Django Bates, composer and Professor of Music at the University of Copenhagen says, 'Blair has promised the 'greenest Olympics ever, yet plans to destroy the historical Manor Garden Allotments to make way for a footpath are still in place. The people who are fighting to continue to grow andshare produce, on land that was bequeathed to them in perpetuity, are truly 'green'. So far, the Olympic planners are not.'
I am writing to express my despair at the destruction of the remaining green areas of this district by the Olympic juggernaut. I refer to the Manor Garden Allotments, the Bully Point Reserve & Cycleway, Bow Back Rivers, even the famous Hackney Marsh football pitches. It seems extraordinary that in the name of sport what actually exists and is enjoyed has to die for the sake of a month long jamboree of little interest to most Londoners. Elite sport is corrupt, essentially unhealthy and regularly spawns enormous stadia of burdensome proportions to the cities foolish enough to build them. Any talk of a "green games"is evidently guff designed to disguise the enormous destruction wrought by politicians' megalomania.
While I dare say it is too late to stop the Olympic madness t would at least indicate London's politicians have some environmental understanding if they were to leave the allotments alone - they were after all granted in perpetuity.
Lord Coe and Tony Blair claim that the 2012 London Olympics are to be the greenest most environmentally sustainable games ever. Then why do they propose the demolition of the one hundred year old Manor Gardens allotments on the site? Surely a communal vegetable garden is a "cutting edge example of sustainability" and should be incorporated into the Olympic park not destroyed.
Manor gardens is multi cultural community that promotes exercise and a healthy diet for all ages; is a benefit to wild life and the environment and is affordable to anyone.

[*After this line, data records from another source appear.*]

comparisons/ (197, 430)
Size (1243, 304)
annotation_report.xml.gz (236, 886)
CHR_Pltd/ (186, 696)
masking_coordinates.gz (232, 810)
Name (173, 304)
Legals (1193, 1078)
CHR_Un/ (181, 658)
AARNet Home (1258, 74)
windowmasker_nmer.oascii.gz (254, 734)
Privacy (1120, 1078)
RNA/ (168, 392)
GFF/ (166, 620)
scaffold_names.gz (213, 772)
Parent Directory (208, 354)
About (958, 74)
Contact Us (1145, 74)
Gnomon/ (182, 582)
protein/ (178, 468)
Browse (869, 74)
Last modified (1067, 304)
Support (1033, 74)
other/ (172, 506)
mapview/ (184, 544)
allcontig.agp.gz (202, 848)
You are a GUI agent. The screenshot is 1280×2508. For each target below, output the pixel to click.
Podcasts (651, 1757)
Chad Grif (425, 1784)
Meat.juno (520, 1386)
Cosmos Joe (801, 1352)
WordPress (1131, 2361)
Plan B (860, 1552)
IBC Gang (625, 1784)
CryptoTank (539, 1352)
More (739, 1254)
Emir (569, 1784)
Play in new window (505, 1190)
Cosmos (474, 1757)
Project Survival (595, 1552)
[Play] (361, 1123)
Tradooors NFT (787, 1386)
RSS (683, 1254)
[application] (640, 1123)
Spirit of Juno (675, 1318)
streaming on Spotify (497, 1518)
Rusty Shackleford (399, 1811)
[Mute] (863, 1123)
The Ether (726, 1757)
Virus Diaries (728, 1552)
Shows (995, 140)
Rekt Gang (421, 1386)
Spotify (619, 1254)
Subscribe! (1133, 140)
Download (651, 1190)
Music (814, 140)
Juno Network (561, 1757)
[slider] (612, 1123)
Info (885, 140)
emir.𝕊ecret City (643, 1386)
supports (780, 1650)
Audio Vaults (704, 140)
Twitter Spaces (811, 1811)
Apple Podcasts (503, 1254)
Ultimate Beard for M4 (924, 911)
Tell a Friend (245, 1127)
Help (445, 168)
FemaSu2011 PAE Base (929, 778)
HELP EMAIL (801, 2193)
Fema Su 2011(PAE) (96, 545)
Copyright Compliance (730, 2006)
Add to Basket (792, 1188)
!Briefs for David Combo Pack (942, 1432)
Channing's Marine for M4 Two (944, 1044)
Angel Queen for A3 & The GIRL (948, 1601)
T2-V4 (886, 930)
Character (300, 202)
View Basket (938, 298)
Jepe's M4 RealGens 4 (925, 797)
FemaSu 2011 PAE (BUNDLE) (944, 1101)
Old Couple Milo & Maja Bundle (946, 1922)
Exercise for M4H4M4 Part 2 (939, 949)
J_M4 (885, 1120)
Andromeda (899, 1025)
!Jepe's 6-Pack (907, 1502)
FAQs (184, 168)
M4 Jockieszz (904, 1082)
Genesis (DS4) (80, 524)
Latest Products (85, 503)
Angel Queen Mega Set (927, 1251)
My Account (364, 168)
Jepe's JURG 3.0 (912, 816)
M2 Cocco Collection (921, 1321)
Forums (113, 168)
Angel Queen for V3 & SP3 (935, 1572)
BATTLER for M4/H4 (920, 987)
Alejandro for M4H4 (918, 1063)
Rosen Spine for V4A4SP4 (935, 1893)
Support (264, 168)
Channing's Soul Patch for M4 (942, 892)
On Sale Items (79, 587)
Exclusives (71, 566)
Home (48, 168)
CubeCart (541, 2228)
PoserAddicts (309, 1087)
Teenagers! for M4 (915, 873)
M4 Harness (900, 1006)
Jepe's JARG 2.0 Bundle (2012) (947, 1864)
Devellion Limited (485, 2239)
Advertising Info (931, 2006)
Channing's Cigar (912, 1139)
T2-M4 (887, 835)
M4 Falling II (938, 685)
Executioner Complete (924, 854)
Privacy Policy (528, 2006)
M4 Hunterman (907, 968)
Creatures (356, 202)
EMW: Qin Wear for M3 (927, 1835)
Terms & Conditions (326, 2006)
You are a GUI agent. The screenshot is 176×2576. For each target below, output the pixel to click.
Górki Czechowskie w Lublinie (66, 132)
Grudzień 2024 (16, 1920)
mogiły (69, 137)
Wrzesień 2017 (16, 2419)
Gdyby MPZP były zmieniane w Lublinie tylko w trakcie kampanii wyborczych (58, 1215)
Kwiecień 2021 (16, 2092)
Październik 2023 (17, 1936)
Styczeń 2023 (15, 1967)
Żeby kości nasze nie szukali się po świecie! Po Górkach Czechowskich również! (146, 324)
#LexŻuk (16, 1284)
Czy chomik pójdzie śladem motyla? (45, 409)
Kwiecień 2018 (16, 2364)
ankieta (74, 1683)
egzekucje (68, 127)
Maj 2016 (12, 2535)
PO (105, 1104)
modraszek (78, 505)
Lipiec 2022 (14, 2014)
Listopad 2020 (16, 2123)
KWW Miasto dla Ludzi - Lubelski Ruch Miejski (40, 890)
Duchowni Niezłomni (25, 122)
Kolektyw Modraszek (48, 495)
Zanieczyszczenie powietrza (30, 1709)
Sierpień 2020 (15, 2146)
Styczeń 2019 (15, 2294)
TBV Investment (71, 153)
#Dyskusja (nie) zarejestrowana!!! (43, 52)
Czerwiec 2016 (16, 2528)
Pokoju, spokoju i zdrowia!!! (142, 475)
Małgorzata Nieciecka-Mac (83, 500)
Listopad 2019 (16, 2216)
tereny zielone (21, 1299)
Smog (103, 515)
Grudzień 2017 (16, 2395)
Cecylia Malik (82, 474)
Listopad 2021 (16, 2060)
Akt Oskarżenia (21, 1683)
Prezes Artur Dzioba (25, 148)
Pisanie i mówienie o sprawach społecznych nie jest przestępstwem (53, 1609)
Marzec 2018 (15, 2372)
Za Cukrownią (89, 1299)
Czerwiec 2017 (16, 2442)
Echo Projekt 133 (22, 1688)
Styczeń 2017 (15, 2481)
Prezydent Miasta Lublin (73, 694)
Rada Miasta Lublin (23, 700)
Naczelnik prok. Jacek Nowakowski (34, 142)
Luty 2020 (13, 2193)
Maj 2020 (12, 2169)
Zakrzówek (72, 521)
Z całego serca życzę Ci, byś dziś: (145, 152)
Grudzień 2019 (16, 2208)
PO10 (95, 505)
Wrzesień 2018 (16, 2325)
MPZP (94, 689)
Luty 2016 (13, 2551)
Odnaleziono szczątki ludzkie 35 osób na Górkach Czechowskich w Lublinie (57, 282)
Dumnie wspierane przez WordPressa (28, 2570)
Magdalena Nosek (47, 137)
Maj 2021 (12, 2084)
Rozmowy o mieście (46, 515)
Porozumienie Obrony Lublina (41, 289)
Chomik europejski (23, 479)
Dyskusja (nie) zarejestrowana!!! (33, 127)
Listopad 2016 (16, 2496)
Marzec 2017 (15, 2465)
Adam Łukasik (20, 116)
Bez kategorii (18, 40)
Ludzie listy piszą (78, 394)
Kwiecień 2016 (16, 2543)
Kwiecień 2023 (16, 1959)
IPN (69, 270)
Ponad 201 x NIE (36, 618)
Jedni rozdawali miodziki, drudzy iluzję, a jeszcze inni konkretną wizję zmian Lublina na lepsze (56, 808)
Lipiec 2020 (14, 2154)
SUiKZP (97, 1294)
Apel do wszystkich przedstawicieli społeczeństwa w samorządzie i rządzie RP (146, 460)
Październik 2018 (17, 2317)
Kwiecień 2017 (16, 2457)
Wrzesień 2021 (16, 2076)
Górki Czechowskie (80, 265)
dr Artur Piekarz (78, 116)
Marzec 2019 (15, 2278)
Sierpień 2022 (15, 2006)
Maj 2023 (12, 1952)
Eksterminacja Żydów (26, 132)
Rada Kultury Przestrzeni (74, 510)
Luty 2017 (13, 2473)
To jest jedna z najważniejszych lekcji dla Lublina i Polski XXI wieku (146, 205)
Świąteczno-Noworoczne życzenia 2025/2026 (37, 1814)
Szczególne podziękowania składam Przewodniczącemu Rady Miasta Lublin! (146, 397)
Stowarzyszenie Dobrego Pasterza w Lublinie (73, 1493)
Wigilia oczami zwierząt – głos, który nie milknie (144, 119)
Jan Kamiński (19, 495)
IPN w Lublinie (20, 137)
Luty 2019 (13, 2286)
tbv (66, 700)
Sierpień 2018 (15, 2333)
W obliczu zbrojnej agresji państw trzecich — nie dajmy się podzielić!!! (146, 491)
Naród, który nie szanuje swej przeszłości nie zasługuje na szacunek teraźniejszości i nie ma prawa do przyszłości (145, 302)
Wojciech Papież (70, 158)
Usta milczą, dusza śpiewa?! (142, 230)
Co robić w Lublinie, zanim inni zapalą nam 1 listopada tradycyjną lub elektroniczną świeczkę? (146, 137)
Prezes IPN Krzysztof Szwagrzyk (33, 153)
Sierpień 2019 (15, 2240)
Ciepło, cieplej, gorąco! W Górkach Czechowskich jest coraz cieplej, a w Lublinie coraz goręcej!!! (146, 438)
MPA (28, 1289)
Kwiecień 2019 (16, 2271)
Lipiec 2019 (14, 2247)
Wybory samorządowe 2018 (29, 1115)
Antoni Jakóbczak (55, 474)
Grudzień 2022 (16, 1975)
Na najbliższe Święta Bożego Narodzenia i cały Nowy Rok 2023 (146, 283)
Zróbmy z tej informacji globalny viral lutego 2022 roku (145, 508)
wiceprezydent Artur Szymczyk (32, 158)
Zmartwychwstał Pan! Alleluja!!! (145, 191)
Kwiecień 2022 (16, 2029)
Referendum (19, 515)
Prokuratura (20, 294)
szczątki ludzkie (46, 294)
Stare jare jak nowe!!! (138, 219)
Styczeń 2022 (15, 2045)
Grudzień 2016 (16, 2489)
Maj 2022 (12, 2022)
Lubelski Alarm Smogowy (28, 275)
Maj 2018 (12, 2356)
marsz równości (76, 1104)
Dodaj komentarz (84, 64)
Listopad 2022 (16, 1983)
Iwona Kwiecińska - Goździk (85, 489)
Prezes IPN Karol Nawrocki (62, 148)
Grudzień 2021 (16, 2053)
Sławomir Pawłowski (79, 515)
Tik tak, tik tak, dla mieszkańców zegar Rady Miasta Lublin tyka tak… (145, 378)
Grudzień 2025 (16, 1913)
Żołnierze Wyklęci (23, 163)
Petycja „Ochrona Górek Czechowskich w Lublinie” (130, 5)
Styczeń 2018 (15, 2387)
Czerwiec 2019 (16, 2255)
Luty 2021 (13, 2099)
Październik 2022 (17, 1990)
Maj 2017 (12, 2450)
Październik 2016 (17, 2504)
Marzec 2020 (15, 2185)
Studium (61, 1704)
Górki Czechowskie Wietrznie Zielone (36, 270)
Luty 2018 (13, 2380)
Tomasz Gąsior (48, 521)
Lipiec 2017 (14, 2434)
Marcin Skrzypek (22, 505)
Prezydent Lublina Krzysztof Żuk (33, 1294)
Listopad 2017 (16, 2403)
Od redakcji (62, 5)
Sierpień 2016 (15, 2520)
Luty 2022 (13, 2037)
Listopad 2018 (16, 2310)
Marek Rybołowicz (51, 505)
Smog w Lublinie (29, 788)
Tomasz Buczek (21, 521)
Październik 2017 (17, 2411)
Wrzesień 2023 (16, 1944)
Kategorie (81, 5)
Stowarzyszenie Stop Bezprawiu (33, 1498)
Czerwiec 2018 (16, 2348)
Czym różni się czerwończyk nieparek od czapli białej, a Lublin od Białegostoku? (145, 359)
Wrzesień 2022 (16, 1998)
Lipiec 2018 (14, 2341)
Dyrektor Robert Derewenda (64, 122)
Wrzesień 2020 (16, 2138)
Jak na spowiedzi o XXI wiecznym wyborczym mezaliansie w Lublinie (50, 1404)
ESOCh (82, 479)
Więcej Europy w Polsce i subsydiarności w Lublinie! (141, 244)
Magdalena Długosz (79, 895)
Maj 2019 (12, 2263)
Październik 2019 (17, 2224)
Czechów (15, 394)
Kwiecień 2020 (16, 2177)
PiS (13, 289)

Practically all the sheds and greenhouses are made from recycled materials and no Gas or Electricity is used.
Manor Gardens is not situated at a crucial site in the scheme and could easily be saved with no impact on the overall plans for the games.
If Blair and Coe can think of any activity that is more sustainable than growing ones own food then we would be very interested to hear about it. If not then perhaps they should be incorporating more allotments into these Olympics rather than destroying this beautiful place that many generations of East Londoners have invested so much in.
Matt and Cathryn Moffatt. (Plotholders)
I went to the beautiful Manor Gardens Allotments in Hackney when visiting from New York last autumn. I felt I learned more about London there than from circling in the Eye.
I am horrified at an Olympic Plan that would destroy the network of life sustaining relationships I saw--relationships between plants, birds, and soil and between local people, some of nationalities that in other places are at war with one another.
The Prime Minister's comments extolling the 'cutting edge sustainability' of the plans for the London Olympics reveal that he does not understand either sustainability or the purpose of the Olympics.